What is needed
Copy out the following lines word for word.

Listing
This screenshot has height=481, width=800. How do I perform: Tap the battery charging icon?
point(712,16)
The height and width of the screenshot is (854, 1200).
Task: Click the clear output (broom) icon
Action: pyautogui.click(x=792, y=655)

Complete output
This screenshot has height=481, width=800. How do I perform: Tap the battery charging icon?
point(712,16)
The height and width of the screenshot is (854, 1200).
Task: Click the clear output (broom) icon
Action: pyautogui.click(x=792, y=655)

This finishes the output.